Seen them on Aquabid


----------



## AaronT (Apr 26, 2004)

You'd be better off with Amano shrimp for hair algae.
http://www.tropica.com/en/tropica-abc/algae-control/effects-of-algae-eaters.aspx


----------



## BennyJAM (May 16, 2012)

Thanks for the link, AaronT. Interesting stuff.


----------



## vancat (Nov 5, 2004)

SAEs like BBA.
try Ameca splendens.


----------



## Bruce_S (Jun 11, 2012)

There are two LFS' in Greenwich (just across the Connecticut border) which often carry them - House of Fins and Greenwich Aquaria. One or the other - or both - will generally have them at any given time. (higher-end shops with higher-end prices, but you could call ahead, and enjoy the fresh & saltwater displays!)

~Bruce, hoping it helps...


----------



## K Randall (Nov 23, 2004)

I agree with Aaron. There are better algae eaters available these days, and that's a big part of why SAE's are harder to find. (we've also learned to manage tanks in ways that there is less algae to be eaten!). SAE's only eat algae when they are small and kept hungry. As they get larger, and (heaven forbid!) learn about fish food. They get lazy and stop eating much, if any, algae.

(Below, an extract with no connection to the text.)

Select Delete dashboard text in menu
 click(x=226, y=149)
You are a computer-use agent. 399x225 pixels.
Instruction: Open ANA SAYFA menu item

If you have small enough fish, shrimp are a great solution for filamentous algae. If you have larger fish, the best algae eaters I've found, by far, are Garra flavatra, variously known as "Panda Garras", "Banded Garras", or rather euphemistically, "Rainbow Garras". They eat all filamentous algae, including black brush, and don't get fat and lazy like SAE's!


----------



## Cavan Allen (Jul 22, 2004)

Do they nibble on plants Karen? And how many might one need? Would they eat shrimp?


----------



## Aquaticz (May 22, 2009)

They do best in groups of at least 3-4. They are definitely jumpers so a top is a must, many mis I'd this fish. Basically the black line that runs along the length of the fish, goes all the way through to the very end of its tail. They have never eaten any plant that I know of and they have had quite the collection 


Sent from my iPad using Tapatalk


----------



## totziens (Jun 28, 2008)

SAE do consume some moss. Nothing to be worried about if you have lots of moss. That's the only plants I know of that will be eaten by SAE. Usually I don't mind helping me with a little bit of trimming. 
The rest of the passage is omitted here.